■ **Written request**
Copy the following items word for word, keeping every line as it appears.

■ **Provided records**

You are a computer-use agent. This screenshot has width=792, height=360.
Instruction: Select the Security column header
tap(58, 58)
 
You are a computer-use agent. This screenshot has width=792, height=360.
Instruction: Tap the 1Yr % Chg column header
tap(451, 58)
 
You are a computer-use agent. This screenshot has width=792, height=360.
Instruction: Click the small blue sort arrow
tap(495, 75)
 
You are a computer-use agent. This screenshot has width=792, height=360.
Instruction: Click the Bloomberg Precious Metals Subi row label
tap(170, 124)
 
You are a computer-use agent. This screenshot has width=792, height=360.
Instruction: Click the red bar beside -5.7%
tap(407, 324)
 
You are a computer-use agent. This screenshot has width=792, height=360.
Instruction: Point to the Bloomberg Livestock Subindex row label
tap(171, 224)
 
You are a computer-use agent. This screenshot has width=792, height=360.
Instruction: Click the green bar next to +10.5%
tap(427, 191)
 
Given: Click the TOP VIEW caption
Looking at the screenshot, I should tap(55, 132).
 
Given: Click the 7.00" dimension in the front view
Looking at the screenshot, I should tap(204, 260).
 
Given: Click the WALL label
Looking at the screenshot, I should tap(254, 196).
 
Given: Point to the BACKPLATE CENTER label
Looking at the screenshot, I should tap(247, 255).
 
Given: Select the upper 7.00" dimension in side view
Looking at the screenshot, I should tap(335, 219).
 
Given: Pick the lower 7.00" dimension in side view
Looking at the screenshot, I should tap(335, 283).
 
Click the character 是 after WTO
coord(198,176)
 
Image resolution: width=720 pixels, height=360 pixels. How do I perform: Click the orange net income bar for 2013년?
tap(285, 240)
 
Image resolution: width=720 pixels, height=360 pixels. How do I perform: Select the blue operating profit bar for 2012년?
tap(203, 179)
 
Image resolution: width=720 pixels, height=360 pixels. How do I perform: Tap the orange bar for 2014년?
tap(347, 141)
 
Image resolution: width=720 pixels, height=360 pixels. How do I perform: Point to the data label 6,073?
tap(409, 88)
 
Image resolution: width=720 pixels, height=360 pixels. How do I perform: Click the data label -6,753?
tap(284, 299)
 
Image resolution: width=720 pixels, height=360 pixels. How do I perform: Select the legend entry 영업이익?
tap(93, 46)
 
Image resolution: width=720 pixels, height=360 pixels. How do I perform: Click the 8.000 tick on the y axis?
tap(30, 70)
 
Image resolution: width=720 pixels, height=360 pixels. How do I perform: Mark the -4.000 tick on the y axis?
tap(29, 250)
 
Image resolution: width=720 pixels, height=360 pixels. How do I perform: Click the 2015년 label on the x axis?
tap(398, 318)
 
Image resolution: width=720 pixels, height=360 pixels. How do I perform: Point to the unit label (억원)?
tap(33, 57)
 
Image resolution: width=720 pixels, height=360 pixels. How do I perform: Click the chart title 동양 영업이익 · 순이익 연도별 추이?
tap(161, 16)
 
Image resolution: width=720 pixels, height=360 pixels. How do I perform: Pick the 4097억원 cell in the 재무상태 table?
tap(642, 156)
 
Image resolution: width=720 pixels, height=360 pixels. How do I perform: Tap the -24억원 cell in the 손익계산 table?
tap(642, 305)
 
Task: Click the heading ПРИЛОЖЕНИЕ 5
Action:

■ **Solution for this problem**
You are a computer-use agent. This screenshot has width=792, height=360.
Instruction: Select the Security column header
tap(58, 58)
 
You are a computer-use agent. This screenshot has width=792, height=360.
Instruction: Tap the 1Yr % Chg column header
tap(451, 58)
 
You are a computer-use agent. This screenshot has width=792, height=360.
Instruction: Click the small blue sort arrow
tap(495, 75)
 
You are a computer-use agent. This screenshot has width=792, height=360.
Instruction: Click the Bloomberg Precious Metals Subi row label
tap(170, 124)
 
You are a computer-use agent. This screenshot has width=792, height=360.
Instruction: Click the red bar beside -5.7%
tap(407, 324)
 
You are a computer-use agent. This screenshot has width=792, height=360.
Instruction: Point to the Bloomberg Livestock Subindex row label
tap(171, 224)
 
You are a computer-use agent. This screenshot has width=792, height=360.
Instruction: Click the green bar next to +10.5%
tap(427, 191)
 
Given: Click the TOP VIEW caption
Looking at the screenshot, I should tap(55, 132).
 
Given: Click the 7.00" dimension in the front view
Looking at the screenshot, I should tap(204, 260).
 
Given: Click the WALL label
Looking at the screenshot, I should tap(254, 196).
 
Given: Point to the BACKPLATE CENTER label
Looking at the screenshot, I should tap(247, 255).
 
Given: Select the upper 7.00" dimension in side view
Looking at the screenshot, I should tap(335, 219).
 
Given: Pick the lower 7.00" dimension in side view
Looking at the screenshot, I should tap(335, 283).
 
Click the character 是 after WTO
coord(198,176)
 
Image resolution: width=720 pixels, height=360 pixels. How do I perform: Click the orange net income bar for 2013년?
tap(285, 240)
 
Image resolution: width=720 pixels, height=360 pixels. How do I perform: Select the blue operating profit bar for 2012년?
tap(203, 179)
 
Image resolution: width=720 pixels, height=360 pixels. How do I perform: Tap the orange bar for 2014년?
tap(347, 141)
 
Image resolution: width=720 pixels, height=360 pixels. How do I perform: Point to the data label 6,073?
tap(409, 88)
 
Image resolution: width=720 pixels, height=360 pixels. How do I perform: Click the data label -6,753?
tap(284, 299)
 
Image resolution: width=720 pixels, height=360 pixels. How do I perform: Select the legend entry 영업이익?
tap(93, 46)
 
Image resolution: width=720 pixels, height=360 pixels. How do I perform: Click the 8.000 tick on the y axis?
tap(30, 70)
 
Image resolution: width=720 pixels, height=360 pixels. How do I perform: Mark the -4.000 tick on the y axis?
tap(29, 250)
 
Image resolution: width=720 pixels, height=360 pixels. How do I perform: Click the 2015년 label on the x axis?
tap(398, 318)
 
Image resolution: width=720 pixels, height=360 pixels. How do I perform: Point to the unit label (억원)?
tap(33, 57)
 
Image resolution: width=720 pixels, height=360 pixels. How do I perform: Click the chart title 동양 영업이익 · 순이익 연도별 추이?
tap(161, 16)
 
Image resolution: width=720 pixels, height=360 pixels. How do I perform: Pick the 4097억원 cell in the 재무상태 table?
tap(642, 156)
 
Image resolution: width=720 pixels, height=360 pixels. How do I perform: Tap the -24억원 cell in the 손익계산 table?
tap(642, 305)
 
Task: Click the heading ПРИЛОЖЕНИЕ 5
Action:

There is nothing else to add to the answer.